__BLOQUE DE TEXTO__
Los cuerpos enfocados por Juan son los cuerpos pesados, cargados de penas, cinchando emociones políticamente incorrectas, tentados de mandar a todos a la mierda. Si no fuera por esa ancla que llevan a todos lados en sus bolsillos, la vida estallaría por los aires. Cuerpos cansados y pasados de rosca. Pero mientras haya internet seguirán manijas, metidos para dentro, reconcentrados, casi perdidos, pero siempre atentos a la próxima estación. Cuerpos amontonados pero solos; apretados, pero desenganchados; desconectados, pero sincronizados; resentidos, aunque indolentes. Agarrados al salvavidas que les permite mantenerse encima de la línea de flotación. Pesados, pero aferrados a las lucecitas que los distrae del mundo que se les escapa.
Los cuerpos pesados marchan solos, como si estuvieron montados encima de una pista escaletrix, cuerpos que van con las horas contadas, que viajan en silencio y llenos de malhumor, rumiando preocupaciones que averiguamos en la desfiguración de sus rostros o en la velocidad de las cosas. Porque las fotografías están hechas, además, para captar la aceleración de una realidad cada vez más fugaz, efímera.
Hay más, mucho más. Porque caminar por la gran ciudad es estar preparado para ser asaltado por las cámaras de vigilancia. La desconfianza se respira en el ambiente. Un paso en falso y tendremos encima a la policía requisándonos, haciendo las preguntas de rigor. Un paso en falso, un movimiento confuso, y terminaremos con un balazo en la cabeza. Los vecinos están alertas y dispuestos a pasar a la acción.
Caminar por la gran ciudad se hace cuesta arriba, no solo seremos asediados por centenares de zombis y vendedores ambulantes, sino que debemos aprender a esquivar la basura, a bajar la mirada antes de ser tomados por un nuevo golpe bajo que imponga la caridad.

__MATERIAL__
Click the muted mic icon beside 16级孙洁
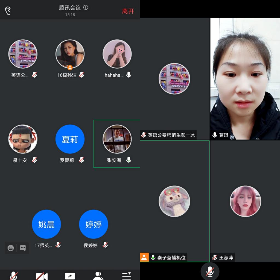This screenshot has width=280, height=280. click(x=81, y=75)
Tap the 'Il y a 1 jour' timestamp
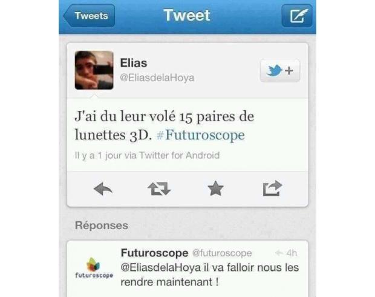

__TAREAS DEL EJERCICIO__
1) Reescribe como lista el párrafo del bloque de texto que empieza con "Hay más, mucho más", conservando sus datos principales.
2) Traduce al inglés esta oración del bloque de texto: "Porque caminar por la gran ciudad es estar preparado para ser asaltado por las cámaras de vigilancia."
Los datos son un material independiente del bloque de texto.

__RESPUESTAS__
1)
- Caminar por la gran ciudad exige estar preparado para el asalto de las cámaras de vigilancia.
- Se respira desconfianza en el ambiente.
- Con un paso en falso aparece la policía, que requisa y hace las preguntas de rigor.
- Un paso en falso o un movimiento confuso puede acabar en un balazo en la cabeza.
- Los vecinos están alertas y dispuestos a pasar a la acción.

2) Because walking through the big city means being prepared to be assaulted by surveillance cameras.